=== DATASET CONTENT ===

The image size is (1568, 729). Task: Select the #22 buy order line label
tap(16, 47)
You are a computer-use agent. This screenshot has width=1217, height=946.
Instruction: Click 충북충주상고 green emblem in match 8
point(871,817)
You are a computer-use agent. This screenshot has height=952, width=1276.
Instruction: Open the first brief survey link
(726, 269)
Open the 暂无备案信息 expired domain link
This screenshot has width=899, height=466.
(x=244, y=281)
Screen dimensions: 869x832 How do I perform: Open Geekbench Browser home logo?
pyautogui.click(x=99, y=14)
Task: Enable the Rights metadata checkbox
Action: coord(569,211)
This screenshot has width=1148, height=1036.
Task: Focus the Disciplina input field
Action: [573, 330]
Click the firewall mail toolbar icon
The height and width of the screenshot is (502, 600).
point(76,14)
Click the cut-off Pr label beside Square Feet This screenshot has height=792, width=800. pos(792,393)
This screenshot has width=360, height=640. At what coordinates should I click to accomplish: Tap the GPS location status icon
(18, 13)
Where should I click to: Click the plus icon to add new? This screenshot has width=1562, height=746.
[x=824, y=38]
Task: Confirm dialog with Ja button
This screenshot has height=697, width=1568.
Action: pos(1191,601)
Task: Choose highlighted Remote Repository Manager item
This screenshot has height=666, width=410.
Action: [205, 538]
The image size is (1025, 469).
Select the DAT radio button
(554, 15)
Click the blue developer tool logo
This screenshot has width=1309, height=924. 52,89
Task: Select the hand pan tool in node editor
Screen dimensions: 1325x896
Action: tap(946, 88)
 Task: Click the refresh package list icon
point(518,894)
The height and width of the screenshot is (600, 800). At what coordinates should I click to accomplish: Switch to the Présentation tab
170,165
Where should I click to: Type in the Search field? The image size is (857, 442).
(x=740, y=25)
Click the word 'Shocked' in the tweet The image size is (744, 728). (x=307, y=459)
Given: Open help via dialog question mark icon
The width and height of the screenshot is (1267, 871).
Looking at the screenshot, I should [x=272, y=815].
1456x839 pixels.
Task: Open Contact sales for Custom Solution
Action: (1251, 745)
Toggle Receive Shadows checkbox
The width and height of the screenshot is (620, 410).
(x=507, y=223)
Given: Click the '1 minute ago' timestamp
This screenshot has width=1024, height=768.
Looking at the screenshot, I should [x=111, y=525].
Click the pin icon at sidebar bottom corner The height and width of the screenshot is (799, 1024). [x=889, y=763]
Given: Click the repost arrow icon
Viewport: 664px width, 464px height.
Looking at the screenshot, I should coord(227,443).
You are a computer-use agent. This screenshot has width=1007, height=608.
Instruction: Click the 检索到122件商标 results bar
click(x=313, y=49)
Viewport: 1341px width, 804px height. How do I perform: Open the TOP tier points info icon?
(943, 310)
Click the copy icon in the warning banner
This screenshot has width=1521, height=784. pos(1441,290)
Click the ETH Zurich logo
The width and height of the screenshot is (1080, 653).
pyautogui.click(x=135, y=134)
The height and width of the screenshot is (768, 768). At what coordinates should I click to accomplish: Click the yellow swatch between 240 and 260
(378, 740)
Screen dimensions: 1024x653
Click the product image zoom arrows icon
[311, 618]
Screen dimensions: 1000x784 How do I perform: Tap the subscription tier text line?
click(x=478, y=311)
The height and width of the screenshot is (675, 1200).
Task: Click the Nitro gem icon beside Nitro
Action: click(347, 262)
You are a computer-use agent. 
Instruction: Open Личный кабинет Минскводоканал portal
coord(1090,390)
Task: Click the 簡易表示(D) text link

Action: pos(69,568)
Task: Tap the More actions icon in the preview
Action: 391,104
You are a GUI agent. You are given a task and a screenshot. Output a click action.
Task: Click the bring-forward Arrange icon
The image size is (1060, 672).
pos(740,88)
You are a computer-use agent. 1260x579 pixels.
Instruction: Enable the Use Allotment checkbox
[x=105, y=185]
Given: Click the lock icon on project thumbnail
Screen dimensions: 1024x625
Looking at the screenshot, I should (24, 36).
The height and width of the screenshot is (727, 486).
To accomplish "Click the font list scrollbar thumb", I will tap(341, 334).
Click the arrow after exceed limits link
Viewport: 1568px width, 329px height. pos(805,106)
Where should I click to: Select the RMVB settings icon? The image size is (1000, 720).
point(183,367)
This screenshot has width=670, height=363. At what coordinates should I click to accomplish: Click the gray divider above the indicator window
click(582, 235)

===

▶ _WHAT TO WORK ON_: Search the entries for the word "dialog" and show every line that has it.

▶ _THE COMPLETED TASK_:
Task: Confirm dialog with Ja button
Given: Open help via dialog question mark icon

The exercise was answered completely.